Blog

Water 2.0: Key Takeaways from Esri’s 2019 Water GIS Conference

 
20 Feb 2019  |  Eric Bindler

In early February, I joined over five hundred water industry personnel convening in Nashville, Tennessee for the 2019 Esri Water GIS Conference. Over the course of the three-day event, Esri representatives, solutions providers in the Esri partner network, and utility clients showcased the role of geographic information system (GIS)-based technology in enabling advanced asset management, enhanced operational efficiency, network intelligence, and digital transformation in the U.S. municipal water and wastewater sectors.

This conference raised important questions about:
-The role of GIS in the adoption of digital water technologies
-Vendor strategies in an evolving municipal water landscape
-The significance of a holistic view of water management for the utility of the future

Key takeaways from the conference include:

  • Esri looms large as key gatekeeper for software providers across utility tiers and solutions segments. The global market for water GIS solutions features a diverse range of competitors– Bentley Systems, Hexagon Geospatial, and General Electric’s Smallworld– but Esri reigns supreme in the U.S. with an estimated 90% market share of the municipal utilities market. The Redlands, California-based company has so far successfully fended off attempts by the likes of Google and AutoCAD to enter the GIS space. Integration with Esri’s ArcGIS platform is thus considered a competitive advantage and product differentiator for rival digital water solutions providers, such as water AI players Fracta and Voda.ai, and enterprise asset management software firms Cityworks and Lucity.
  • Little drops add up. Esri generates nearly 50% its U.S. water revenues from utilities serving fewer than 50,000 customer connections, which puts the firm in a unique position. Digital water market vendor strategies are often top-heavy, revolving around the 400+ largest urban municipalities and investor-owned utilities. Esri’s digital peers, more broadly speaking, struggle to adapt their offerings to the financial and technical constraints inherent to small and medium-sized operators. Esri, which has the luxury of decades of development since 1969, has overcome this barrier.

    “Parallel GIS and SCADA market trends will structure and elevate competition within the U.S. digital water space, shaping R&D spend, M&A, and partnership activity moving forward.

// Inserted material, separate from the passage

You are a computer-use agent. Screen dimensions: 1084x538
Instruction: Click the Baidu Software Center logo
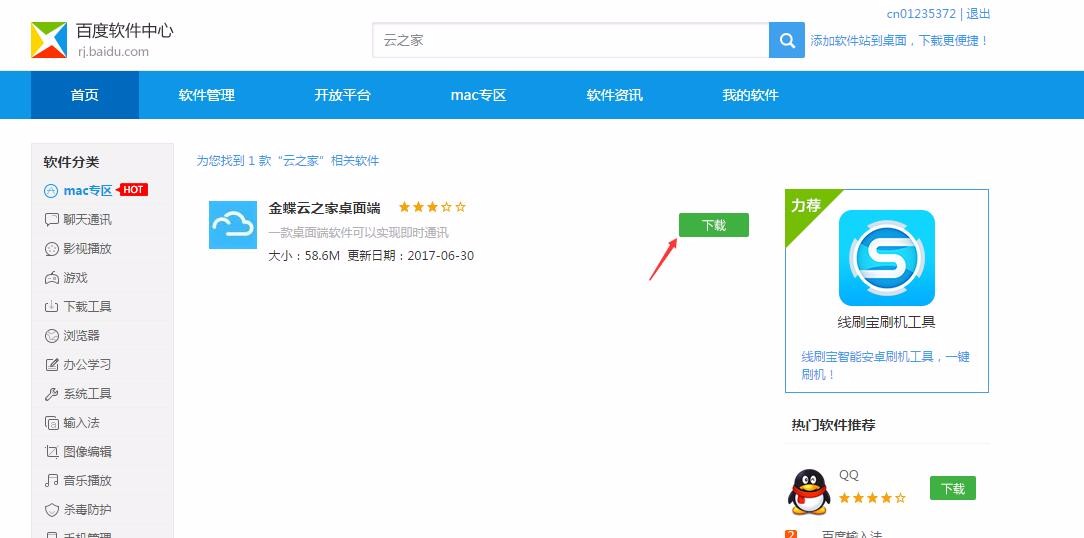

  • GIS, SCADA battle on the horizon over high-value water analytics market. For ArcGIS utility users, GIS has served as the cornerstone of their digital transformation, providing a common language for bridging operational planning silos, interfacing with contractors and customers, and turning discrete network data into actionable insights. However, diversified industrials like Schneider Electric, Rockwell, GE Digital, and Siemens are jockeying to serve similar roles in water and wastewater. They are leveraging their positions as the dominant producers of water automation and control hardware and software to market next-generation supervisory control and data acquisition (SCADA) and industrial Internet of Things (IIoT) platforms to utilities. Much like Esri and its partner network, these industrial players and their partners and portfolio companies offer suites of advanced asset monitoring and management, network intelligence, and operational optimization tools to facilitate digital transformation within the water space.
  • Exhibit: Platform Convergence for Municipal Utilities

    • Is the future of U.S. digital water vertical or linear? The SCADA market has traditionally focused on vertical assets– treatment plants and pump stations– but falling prices for monitoring and control instrumentation is enabling SCADA systems’ deployment further outward into utilities’ linear distribution and collection networks. Esri’s new ArcGIS Indoors and Utility Network solutions, meanwhile, reflect a strategic effort to bring the firm’s linear asset-centric GIS tools inside utilities’ vertical assets. These parallel trends will structure and elevate competition within the U.S. digital water space, shaping R&D spend, M&A, and partnership activity moving forward.
    • The utility fieldworker plays a central role in achieving digital transformation. Esri and its partners, like Trimble, Cityworks, and Lucity, showcased numerous mobile and back-office tools for planning and executing field workflows. Bluefield estimates that labor costs will account for US$258 billion (or 28%) of water and wastewater utilities’ projected US$872 billion in total operating expenditures over the next decade, and fieldworkers can constitute as much as 70% to 80% of utility workforces. Thus, optimizing workorder planning and fieldwork processes via digital solutions can generate significant savings in labor time and costs for cash-strapped municipal utilities. Meanwhile, digitizing fieldworker knowledge can help utilities to cope with high retirement rates and staff training costs as the water industry confronts an aging workforce.

      GIS, SCADA, and advanced asset management continue to shape the digital water landscape. Bluefield will be here along the way to track key trends, market shifts, and company strategies through our Digital Water insight service.